Apesar da retração mensal, a economia brasileira ainda registrou crescimento de 1,3% no primeiro trimestre deste ano em relação aos três meses anteriores.
O resultado de março veio pior do que parte das expectativas do mercado financeiro, que projetavam uma queda menor para o período.
Serviços puxaram queda da atividade econômica
Ainda de acordo com o Banco Central, todos os principais setores da economia apresentaram retração em março.
No entanto, o setor de serviços registrou a maior queda, com recuo de 0,8%. Já agropecuária e indústria tiveram retração de 0,2% cada.
O IBC-Br excluindo a agropecuária caiu 0,9% no período, sinalizando uma desaceleração mais disseminada da atividade econômica brasileira.

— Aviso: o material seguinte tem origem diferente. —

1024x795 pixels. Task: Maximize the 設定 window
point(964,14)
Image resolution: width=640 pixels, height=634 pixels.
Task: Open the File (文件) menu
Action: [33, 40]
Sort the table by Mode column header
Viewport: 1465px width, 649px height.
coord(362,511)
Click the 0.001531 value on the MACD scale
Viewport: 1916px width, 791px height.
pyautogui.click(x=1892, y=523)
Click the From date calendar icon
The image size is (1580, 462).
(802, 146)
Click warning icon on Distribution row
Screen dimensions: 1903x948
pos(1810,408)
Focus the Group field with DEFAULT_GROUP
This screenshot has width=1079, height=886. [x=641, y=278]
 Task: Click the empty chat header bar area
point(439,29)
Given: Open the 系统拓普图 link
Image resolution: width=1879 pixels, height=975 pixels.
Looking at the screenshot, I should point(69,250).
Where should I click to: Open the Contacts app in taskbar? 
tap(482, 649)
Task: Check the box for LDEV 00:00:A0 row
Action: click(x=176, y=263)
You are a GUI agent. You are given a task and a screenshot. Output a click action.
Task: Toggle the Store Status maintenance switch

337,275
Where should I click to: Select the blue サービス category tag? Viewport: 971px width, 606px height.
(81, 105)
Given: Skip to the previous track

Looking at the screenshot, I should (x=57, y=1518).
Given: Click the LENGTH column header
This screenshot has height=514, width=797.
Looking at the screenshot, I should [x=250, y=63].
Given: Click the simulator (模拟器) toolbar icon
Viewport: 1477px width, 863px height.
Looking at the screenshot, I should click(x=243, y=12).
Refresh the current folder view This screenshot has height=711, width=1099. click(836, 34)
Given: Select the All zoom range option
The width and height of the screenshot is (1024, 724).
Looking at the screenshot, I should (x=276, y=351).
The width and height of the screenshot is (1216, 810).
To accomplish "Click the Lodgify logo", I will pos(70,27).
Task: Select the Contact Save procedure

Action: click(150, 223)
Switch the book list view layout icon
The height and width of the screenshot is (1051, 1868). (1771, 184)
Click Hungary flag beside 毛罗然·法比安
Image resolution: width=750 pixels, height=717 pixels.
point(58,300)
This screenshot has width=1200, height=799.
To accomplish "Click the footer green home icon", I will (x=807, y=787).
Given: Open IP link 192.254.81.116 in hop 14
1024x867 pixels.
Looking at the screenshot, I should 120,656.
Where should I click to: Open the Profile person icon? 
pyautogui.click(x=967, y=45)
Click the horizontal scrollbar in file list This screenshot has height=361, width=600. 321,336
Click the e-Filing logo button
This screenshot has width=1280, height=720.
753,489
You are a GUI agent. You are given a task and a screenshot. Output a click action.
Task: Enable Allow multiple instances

Parte do enfraquecimento pode estar ligada aos efeitos dos juros elevados sobre consumo, crédito e investimentos.
Economia ainda acumula crescimento em 2026
Mesmo com a queda em março, os dados trimestrais continuam indicando crescimento da economia brasileira em 2026. Nos últimos 12 meses encerrados em março, o IBC-Br acumulou alta de 1,8%. Já na comparação com março de 2025, o avanço foi de 3,1%.
O Banco Central também informou que o crescimento do primeiro trimestre ocorreu após alta de 0,6% registrada em fevereiro.
Analistas avaliam que o desempenho mais fraco em março pode indicar uma desaceleração gradual da economia após meses de expansão mais forte.
O que é o IBC-Br?
O IBC-Br é um indicador calculado pelo Banco Central para acompanhar mensalmente o ritmo da atividade econômica brasileira.
O índice reúne dados da agropecuária, indústria, serviços e comércio, funcionando como uma espécie de termômetro antecipado do PIB.
O indicador ajuda na elaboração da política monetária e é acompanhado pelo mercado financeiro para avaliar tendências de crescimento, inflação e juros.
Apesar de ser frequentemente chamado de “prévia do PIB”, o BC ressalta que existem diferenças metodológicas entre o IBC-Br e o cálculo oficial do Produto Interno Bruto feito pelo IBGE.
Juros altos continuam no radar da economia brasileira
O resultado do IBC-Br também reforçou discussões sobre os impactos da taxa básica de juros na economia brasileira.
Atualmente, a Selic permanece em patamar elevado em meio às tentativas do Banco Central de controlar a inflação e manter expectativas econômicas sob controle.
Com juros mais altos, o crédito tende a ficar mais caro para empresas e consumidores, o que pode reduzir investimentos, consumo e ritmo de expansão da atividade econômica.
Nos últimos meses, parte do mercado financeiro já vinha sinalizando expectativa de desaceleração gradual da economia brasileira ao longo de 2026, principalmente nos setores mais dependentes de financiamento e consumo interno.
O setor econômico também acompanha os próximos indicadores de emprego, inflação e consumo para avaliar se a retração observada em março representa apenas uma oscilação pontual ou o início de um movimento mais amplo de desaceleração econômica.